Start of Block

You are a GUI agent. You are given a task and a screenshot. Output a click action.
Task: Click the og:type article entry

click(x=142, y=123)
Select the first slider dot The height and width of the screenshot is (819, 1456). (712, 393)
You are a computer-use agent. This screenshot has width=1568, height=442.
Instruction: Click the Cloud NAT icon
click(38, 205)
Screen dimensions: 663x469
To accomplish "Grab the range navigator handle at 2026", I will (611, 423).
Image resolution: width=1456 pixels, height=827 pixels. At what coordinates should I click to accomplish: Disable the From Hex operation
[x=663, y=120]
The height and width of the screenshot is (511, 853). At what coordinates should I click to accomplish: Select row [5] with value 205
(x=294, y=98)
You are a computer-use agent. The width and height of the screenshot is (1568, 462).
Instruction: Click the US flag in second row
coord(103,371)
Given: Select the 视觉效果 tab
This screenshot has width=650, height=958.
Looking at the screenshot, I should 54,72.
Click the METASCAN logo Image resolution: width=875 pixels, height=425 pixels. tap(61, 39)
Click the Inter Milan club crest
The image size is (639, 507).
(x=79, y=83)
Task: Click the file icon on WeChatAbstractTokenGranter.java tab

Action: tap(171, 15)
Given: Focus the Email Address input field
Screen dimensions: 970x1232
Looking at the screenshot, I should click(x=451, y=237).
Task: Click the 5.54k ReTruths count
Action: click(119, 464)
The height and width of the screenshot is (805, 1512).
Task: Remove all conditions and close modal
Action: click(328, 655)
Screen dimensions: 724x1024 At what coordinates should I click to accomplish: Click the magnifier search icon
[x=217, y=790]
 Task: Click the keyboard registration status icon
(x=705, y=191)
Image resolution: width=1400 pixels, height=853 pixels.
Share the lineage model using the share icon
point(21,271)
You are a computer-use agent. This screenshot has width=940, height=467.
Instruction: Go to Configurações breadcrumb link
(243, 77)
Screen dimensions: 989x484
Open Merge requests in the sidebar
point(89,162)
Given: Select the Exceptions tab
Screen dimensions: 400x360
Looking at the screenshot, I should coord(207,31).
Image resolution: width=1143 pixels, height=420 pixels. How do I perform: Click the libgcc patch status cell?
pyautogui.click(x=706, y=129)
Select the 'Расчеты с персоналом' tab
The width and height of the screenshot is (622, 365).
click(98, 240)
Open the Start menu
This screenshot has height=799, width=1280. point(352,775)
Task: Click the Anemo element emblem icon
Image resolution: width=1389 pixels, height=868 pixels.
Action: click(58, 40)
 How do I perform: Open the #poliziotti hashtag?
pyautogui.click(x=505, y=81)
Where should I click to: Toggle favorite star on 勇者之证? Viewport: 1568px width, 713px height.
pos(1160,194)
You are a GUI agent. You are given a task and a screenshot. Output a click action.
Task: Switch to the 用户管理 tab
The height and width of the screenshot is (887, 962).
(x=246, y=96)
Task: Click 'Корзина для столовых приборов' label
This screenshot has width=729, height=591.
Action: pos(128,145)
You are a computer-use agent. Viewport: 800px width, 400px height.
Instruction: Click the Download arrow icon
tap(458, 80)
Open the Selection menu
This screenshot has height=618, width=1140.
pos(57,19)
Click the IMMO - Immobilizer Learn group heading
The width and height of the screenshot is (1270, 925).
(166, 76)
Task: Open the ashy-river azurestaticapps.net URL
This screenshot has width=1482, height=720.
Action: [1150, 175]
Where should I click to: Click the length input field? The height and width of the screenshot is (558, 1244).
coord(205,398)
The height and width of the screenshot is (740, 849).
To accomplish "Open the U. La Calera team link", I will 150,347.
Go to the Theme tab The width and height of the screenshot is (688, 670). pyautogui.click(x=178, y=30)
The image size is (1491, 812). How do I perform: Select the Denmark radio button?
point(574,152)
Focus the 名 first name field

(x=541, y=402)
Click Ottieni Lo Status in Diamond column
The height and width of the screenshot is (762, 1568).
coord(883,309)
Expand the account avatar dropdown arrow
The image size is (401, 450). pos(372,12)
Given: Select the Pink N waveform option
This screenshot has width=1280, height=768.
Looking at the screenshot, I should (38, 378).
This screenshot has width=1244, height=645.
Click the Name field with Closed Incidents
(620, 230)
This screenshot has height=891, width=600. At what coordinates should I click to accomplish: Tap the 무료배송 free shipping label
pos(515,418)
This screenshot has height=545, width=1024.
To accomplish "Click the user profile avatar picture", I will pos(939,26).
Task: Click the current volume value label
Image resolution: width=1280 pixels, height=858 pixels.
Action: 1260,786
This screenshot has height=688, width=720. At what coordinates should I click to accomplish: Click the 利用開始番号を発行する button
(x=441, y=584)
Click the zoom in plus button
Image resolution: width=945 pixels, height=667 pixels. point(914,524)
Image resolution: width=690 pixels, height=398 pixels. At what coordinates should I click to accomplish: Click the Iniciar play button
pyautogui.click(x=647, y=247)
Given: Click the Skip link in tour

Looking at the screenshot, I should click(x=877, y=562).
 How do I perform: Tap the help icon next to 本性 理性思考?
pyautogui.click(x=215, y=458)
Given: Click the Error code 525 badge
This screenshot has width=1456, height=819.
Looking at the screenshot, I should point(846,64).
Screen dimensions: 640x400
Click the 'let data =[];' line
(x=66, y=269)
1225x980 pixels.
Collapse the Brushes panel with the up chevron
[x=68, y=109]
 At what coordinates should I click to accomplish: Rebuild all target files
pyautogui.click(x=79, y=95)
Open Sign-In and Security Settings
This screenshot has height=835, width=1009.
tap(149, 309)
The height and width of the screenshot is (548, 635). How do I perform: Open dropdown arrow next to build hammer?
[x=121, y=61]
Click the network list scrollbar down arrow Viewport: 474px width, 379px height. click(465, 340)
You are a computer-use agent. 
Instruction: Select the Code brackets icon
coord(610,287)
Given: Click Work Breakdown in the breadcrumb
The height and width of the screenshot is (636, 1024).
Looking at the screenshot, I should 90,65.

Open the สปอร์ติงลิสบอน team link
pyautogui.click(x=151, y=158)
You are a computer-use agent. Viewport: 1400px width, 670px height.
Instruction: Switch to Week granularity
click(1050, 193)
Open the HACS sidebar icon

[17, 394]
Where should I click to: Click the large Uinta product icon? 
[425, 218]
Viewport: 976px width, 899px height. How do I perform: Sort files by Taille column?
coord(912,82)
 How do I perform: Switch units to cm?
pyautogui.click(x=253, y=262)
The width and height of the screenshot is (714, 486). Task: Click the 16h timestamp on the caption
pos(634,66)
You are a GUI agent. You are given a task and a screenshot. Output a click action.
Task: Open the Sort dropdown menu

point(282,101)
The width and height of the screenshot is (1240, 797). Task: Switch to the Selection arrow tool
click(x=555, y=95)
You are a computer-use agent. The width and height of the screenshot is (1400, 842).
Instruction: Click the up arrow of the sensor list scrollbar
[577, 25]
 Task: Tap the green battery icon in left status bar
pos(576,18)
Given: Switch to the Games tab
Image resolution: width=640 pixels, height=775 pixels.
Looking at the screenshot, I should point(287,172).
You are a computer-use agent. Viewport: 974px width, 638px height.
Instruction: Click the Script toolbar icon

End of Block

**Work to complete:** Repeat back all entries verbatim.

**Solution to the exercise:**
You are a GUI agent. You are given a task and a screenshot. Output a click action.
Task: Click the og:type article entry

click(x=142, y=123)
Select the first slider dot The height and width of the screenshot is (819, 1456). (712, 393)
You are a computer-use agent. This screenshot has width=1568, height=442.
Instruction: Click the Cloud NAT icon
click(38, 205)
Screen dimensions: 663x469
To accomplish "Grab the range navigator handle at 2026", I will (611, 423).
Image resolution: width=1456 pixels, height=827 pixels. At what coordinates should I click to accomplish: Disable the From Hex operation
[x=663, y=120]
The height and width of the screenshot is (511, 853). At what coordinates should I click to accomplish: Select row [5] with value 205
(x=294, y=98)
You are a computer-use agent. The width and height of the screenshot is (1568, 462).
Instruction: Click the US flag in second row
coord(103,371)
Given: Select the 视觉效果 tab
This screenshot has width=650, height=958.
Looking at the screenshot, I should 54,72.
Click the METASCAN logo Image resolution: width=875 pixels, height=425 pixels. tap(61, 39)
Click the Inter Milan club crest
The image size is (639, 507).
(x=79, y=83)
Task: Click the file icon on WeChatAbstractTokenGranter.java tab

Action: tap(171, 15)
Given: Focus the Email Address input field
Screen dimensions: 970x1232
Looking at the screenshot, I should click(x=451, y=237).
Task: Click the 5.54k ReTruths count
Action: click(119, 464)
The height and width of the screenshot is (805, 1512).
Task: Remove all conditions and close modal
Action: click(328, 655)
Screen dimensions: 724x1024 At what coordinates should I click to accomplish: Click the magnifier search icon
[x=217, y=790]
 Task: Click the keyboard registration status icon
(x=705, y=191)
Image resolution: width=1400 pixels, height=853 pixels.
Share the lineage model using the share icon
point(21,271)
You are a computer-use agent. This screenshot has width=940, height=467.
Instruction: Go to Configurações breadcrumb link
(243, 77)
Screen dimensions: 989x484
Open Merge requests in the sidebar
point(89,162)
Given: Select the Exceptions tab
Screen dimensions: 400x360
Looking at the screenshot, I should coord(207,31).
Image resolution: width=1143 pixels, height=420 pixels. How do I perform: Click the libgcc patch status cell?
pyautogui.click(x=706, y=129)
Select the 'Расчеты с персоналом' tab
The width and height of the screenshot is (622, 365).
click(98, 240)
Open the Start menu
This screenshot has height=799, width=1280. point(352,775)
Task: Click the Anemo element emblem icon
Image resolution: width=1389 pixels, height=868 pixels.
Action: click(58, 40)
 How do I perform: Open the #poliziotti hashtag?
pyautogui.click(x=505, y=81)
Where should I click to: Toggle favorite star on 勇者之证? Viewport: 1568px width, 713px height.
pos(1160,194)
You are a GUI agent. You are given a task and a screenshot. Output a click action.
Task: Switch to the 用户管理 tab
The height and width of the screenshot is (887, 962).
(x=246, y=96)
Task: Click 'Корзина для столовых приборов' label
This screenshot has width=729, height=591.
Action: pos(128,145)
You are a computer-use agent. Viewport: 800px width, 400px height.
Instruction: Click the Download arrow icon
tap(458, 80)
Open the Selection menu
This screenshot has height=618, width=1140.
pos(57,19)
Click the IMMO - Immobilizer Learn group heading
The width and height of the screenshot is (1270, 925).
(166, 76)
Task: Open the ashy-river azurestaticapps.net URL
This screenshot has width=1482, height=720.
Action: [1150, 175]
Where should I click to: Click the length input field? The height and width of the screenshot is (558, 1244).
coord(205,398)
The height and width of the screenshot is (740, 849).
To accomplish "Open the U. La Calera team link", I will 150,347.
Go to the Theme tab The width and height of the screenshot is (688, 670). pyautogui.click(x=178, y=30)
The image size is (1491, 812). How do I perform: Select the Denmark radio button?
point(574,152)
Focus the 名 first name field

(x=541, y=402)
Click Ottieni Lo Status in Diamond column
The height and width of the screenshot is (762, 1568).
coord(883,309)
Expand the account avatar dropdown arrow
The image size is (401, 450). pos(372,12)
Given: Select the Pink N waveform option
This screenshot has width=1280, height=768.
Looking at the screenshot, I should (38, 378).
This screenshot has width=1244, height=645.
Click the Name field with Closed Incidents
(620, 230)
This screenshot has height=891, width=600. At what coordinates should I click to accomplish: Tap the 무료배송 free shipping label
pos(515,418)
This screenshot has height=545, width=1024.
To accomplish "Click the user profile avatar picture", I will pos(939,26).
Task: Click the current volume value label
Image resolution: width=1280 pixels, height=858 pixels.
Action: 1260,786
This screenshot has height=688, width=720. At what coordinates should I click to accomplish: Click the 利用開始番号を発行する button
(x=441, y=584)
Click the zoom in plus button
Image resolution: width=945 pixels, height=667 pixels. point(914,524)
Image resolution: width=690 pixels, height=398 pixels. At what coordinates should I click to accomplish: Click the Iniciar play button
pyautogui.click(x=647, y=247)
Given: Click the Skip link in tour

Looking at the screenshot, I should click(x=877, y=562).
 How do I perform: Tap the help icon next to 本性 理性思考?
pyautogui.click(x=215, y=458)
Given: Click the Error code 525 badge
This screenshot has width=1456, height=819.
Looking at the screenshot, I should point(846,64).
Screen dimensions: 640x400
Click the 'let data =[];' line
(x=66, y=269)
1225x980 pixels.
Collapse the Brushes panel with the up chevron
[x=68, y=109]
 At what coordinates should I click to accomplish: Rebuild all target files
pyautogui.click(x=79, y=95)
Open Sign-In and Security Settings
This screenshot has height=835, width=1009.
tap(149, 309)
The height and width of the screenshot is (548, 635). How do I perform: Open dropdown arrow next to build hammer?
[x=121, y=61]
Click the network list scrollbar down arrow Viewport: 474px width, 379px height. click(465, 340)
You are a computer-use agent. 
Instruction: Select the Code brackets icon
coord(610,287)
Given: Click Work Breakdown in the breadcrumb
The height and width of the screenshot is (636, 1024).
Looking at the screenshot, I should 90,65.

Open the สปอร์ติงลิสบอน team link
pyautogui.click(x=151, y=158)
You are a computer-use agent. Viewport: 1400px width, 670px height.
Instruction: Switch to Week granularity
click(1050, 193)
Open the HACS sidebar icon

[17, 394]
Where should I click to: Click the large Uinta product icon? 
[425, 218]
Viewport: 976px width, 899px height. How do I perform: Sort files by Taille column?
coord(912,82)
 How do I perform: Switch units to cm?
pyautogui.click(x=253, y=262)
The width and height of the screenshot is (714, 486). Task: Click the 16h timestamp on the caption
pos(634,66)
You are a GUI agent. You are given a task and a screenshot. Output a click action.
Task: Open the Sort dropdown menu

point(282,101)
The width and height of the screenshot is (1240, 797). Task: Switch to the Selection arrow tool
click(x=555, y=95)
You are a computer-use agent. The width and height of the screenshot is (1400, 842).
Instruction: Click the up arrow of the sensor list scrollbar
[577, 25]
 Task: Tap the green battery icon in left status bar
pos(576,18)
Given: Switch to the Games tab
Image resolution: width=640 pixels, height=775 pixels.
Looking at the screenshot, I should point(287,172).
You are a computer-use agent. Viewport: 974px width, 638px height.
Instruction: Click the Script toolbar icon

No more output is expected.